Carry on the passage about John Seller's chart of Jamaica from the point where it stops.

## Extracted text:

Begin

The figure kneeling on the inscription of the chart, rendered in black, represents an enslaved African person in Jamaica. By 1673, if not earlier, Jamaica was a slave society, with a population of 9,504 enslaved African people, with an additional estimated 1,000 residing in autonomous African enclaves in the hinterland, thus exceeding a white population of 7,768.7 These people had been exchanged and transported by the Royal African Company and independent merchants from Africa’s west coast to the Americas.8 The presence of figures depicting Africa in English maps and charts of colonial territories, such as the chart of Jamaica, signalled the trans-Atlantic slave trade. However, the text in Atlas Maritimus only mentions African merchants selling ‘their own people, whom they sell for Slaves, the Kings selling their Subjects, Parents their Children, and indeed all whom they can take or surprize, which are sent generally to the West-India Plantations’.9 The portrayal of European traders in Africa was another recurrent motif in cartouche designs, for example, Johannes van Keulen’s (1654-1715) charts of the Guinea coast show European merchants trading goods, such as a mirror, with mesmerised Africans [14-15] – a scene that conveys Dutch technological superiority. However, the role played by merchants in enslavement and Atlantic transportation remained absent from the visual language of cartography. John Seller’s cartography perpetuated an image of English virtuousness and enlightenment by shifting the onus of slavery away from English merchants. Moreover, by copying Dutch anti-Spanish propaganda, John Seller has placed even more distance between English colonial activities and the gross realities.

End

## Lines of data:

Begin

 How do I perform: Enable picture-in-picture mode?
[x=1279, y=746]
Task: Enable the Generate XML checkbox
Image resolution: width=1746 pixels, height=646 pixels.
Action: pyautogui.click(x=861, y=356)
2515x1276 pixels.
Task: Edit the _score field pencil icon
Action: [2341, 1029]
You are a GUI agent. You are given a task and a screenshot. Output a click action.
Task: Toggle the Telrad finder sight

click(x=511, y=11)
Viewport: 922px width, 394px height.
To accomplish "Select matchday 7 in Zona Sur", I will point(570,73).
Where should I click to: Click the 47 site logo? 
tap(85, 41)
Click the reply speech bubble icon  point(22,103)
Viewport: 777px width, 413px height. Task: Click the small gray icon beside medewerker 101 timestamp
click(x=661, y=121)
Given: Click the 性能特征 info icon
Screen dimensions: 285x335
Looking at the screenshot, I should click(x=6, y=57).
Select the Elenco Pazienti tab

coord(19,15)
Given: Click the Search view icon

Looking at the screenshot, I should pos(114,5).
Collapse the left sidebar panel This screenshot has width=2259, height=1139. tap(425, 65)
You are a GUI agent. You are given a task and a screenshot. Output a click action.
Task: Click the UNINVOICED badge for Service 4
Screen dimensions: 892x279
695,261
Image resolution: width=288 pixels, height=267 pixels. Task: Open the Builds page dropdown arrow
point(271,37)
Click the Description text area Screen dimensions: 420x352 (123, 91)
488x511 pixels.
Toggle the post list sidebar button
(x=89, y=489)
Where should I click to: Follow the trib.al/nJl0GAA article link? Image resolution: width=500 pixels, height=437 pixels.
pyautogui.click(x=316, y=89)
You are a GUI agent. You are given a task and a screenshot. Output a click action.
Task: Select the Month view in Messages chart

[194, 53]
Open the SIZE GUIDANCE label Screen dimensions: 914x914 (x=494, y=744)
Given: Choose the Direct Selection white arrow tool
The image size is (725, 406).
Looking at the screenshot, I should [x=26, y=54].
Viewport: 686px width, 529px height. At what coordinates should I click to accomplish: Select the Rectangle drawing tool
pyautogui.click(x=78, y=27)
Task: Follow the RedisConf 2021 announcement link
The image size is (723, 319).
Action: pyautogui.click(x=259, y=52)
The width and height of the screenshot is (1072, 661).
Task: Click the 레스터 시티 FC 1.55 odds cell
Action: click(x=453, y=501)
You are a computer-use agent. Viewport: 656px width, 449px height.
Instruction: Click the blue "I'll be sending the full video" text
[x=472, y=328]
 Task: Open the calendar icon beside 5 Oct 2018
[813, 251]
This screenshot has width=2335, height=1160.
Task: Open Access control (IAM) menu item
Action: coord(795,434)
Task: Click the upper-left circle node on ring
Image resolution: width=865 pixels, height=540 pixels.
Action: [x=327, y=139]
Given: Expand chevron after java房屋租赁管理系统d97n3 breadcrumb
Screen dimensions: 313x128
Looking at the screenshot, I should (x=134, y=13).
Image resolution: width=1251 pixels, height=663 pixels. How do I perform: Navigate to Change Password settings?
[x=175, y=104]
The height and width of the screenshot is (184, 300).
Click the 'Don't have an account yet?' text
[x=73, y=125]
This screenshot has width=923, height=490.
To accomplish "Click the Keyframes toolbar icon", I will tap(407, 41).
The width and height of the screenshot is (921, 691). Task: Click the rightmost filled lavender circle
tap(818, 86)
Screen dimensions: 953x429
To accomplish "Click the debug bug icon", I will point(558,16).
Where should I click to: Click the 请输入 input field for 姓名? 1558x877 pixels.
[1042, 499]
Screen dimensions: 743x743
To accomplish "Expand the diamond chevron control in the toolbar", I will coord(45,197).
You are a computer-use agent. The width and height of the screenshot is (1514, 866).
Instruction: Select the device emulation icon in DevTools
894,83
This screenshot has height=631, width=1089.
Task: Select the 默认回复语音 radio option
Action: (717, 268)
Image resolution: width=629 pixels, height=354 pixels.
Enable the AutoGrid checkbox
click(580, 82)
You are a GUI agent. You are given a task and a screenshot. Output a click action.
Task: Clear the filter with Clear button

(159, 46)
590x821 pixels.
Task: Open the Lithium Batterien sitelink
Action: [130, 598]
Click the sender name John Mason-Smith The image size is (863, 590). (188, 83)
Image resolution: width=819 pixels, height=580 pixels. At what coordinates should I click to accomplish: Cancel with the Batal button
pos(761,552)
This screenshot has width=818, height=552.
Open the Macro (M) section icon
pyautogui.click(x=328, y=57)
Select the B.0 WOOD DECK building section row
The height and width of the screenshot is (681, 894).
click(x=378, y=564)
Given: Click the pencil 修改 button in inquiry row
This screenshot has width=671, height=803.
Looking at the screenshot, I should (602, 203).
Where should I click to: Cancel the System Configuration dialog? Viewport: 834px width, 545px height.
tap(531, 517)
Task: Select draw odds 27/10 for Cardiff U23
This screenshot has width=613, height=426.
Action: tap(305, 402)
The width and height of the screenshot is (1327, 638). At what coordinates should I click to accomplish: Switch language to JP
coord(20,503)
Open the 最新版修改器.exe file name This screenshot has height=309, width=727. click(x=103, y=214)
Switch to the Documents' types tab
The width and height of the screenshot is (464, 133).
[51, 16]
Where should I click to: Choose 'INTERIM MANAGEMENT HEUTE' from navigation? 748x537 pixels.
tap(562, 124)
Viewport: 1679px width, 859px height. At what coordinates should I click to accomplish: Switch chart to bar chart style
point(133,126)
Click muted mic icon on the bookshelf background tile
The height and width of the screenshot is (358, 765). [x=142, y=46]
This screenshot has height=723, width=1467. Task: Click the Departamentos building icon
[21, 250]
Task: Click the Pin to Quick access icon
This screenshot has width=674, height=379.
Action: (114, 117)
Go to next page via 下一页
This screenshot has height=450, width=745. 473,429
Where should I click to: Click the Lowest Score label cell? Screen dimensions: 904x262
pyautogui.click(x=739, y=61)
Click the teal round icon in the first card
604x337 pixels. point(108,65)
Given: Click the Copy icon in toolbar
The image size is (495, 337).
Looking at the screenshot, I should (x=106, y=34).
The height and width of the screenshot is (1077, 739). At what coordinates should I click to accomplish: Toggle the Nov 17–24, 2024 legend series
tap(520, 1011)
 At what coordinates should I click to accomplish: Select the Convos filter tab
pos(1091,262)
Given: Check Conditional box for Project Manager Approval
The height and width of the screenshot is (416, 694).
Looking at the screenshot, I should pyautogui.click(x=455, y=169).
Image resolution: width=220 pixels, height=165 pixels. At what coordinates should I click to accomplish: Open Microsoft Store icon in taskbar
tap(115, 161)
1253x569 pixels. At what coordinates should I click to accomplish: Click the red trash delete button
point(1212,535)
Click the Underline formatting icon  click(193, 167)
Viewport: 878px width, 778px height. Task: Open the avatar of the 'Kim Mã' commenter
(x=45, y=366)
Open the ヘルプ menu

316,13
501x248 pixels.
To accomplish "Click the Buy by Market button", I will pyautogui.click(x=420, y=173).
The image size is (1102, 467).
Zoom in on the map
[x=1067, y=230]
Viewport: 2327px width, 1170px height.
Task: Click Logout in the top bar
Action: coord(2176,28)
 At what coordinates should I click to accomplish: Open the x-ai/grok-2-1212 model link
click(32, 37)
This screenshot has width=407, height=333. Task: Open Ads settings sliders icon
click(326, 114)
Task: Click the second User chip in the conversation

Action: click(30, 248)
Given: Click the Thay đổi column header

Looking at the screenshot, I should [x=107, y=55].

End

## Task response:
The contradiction between the visual and written languages of colonial spaces and the reality is a gap made even more stark by the contribution of Amerindian and African people in English cartography. In contrast to the subordinate position of the kneeling Black figure in John Seller’s cartouche, William Mayo’s (c. 1685-1744) map of Barbados, printed in 1722, is illustrated with figures of two Black men, likely enslaved, surveying the island using a waywiser, Jacob’s staff, and Gunter’s chain, assisting a white man, thought to be Mayo [16]. Mayo’s cartouche design points to the contribution of specialised knowledge from Indigenous and African people to the colonial project. But evidence like this is unusual, with most of the Amerindian and African figures in Anglo-Dutch cartography depicted as silent bystanders to European colonisation, with their contributions and resistance erased. However, the empty spaces in cartography, such as the mountainous interior of Jamaica in John Seller’s map [13], speak loudly of the continued resistance of autonomous enclaves that resided in these hinterlands, preventing English settlement and thus mapping. Anglo-Dutch cartographers shared a visual language that acquitted expansionism of cruelty by shifting the onus onto Spanish imperialism and remained silent on the contribution and resistance of Indigenous and African people in colonial spaces. As a result, cartographers promoted a palatable image of European colonialism and trade, which popularised colonial maps and charts to become objects worthy of collecting and display. This study has hopefully shown that colonial cartography, especially their cartouche designs, are worthy of critical and careful reading.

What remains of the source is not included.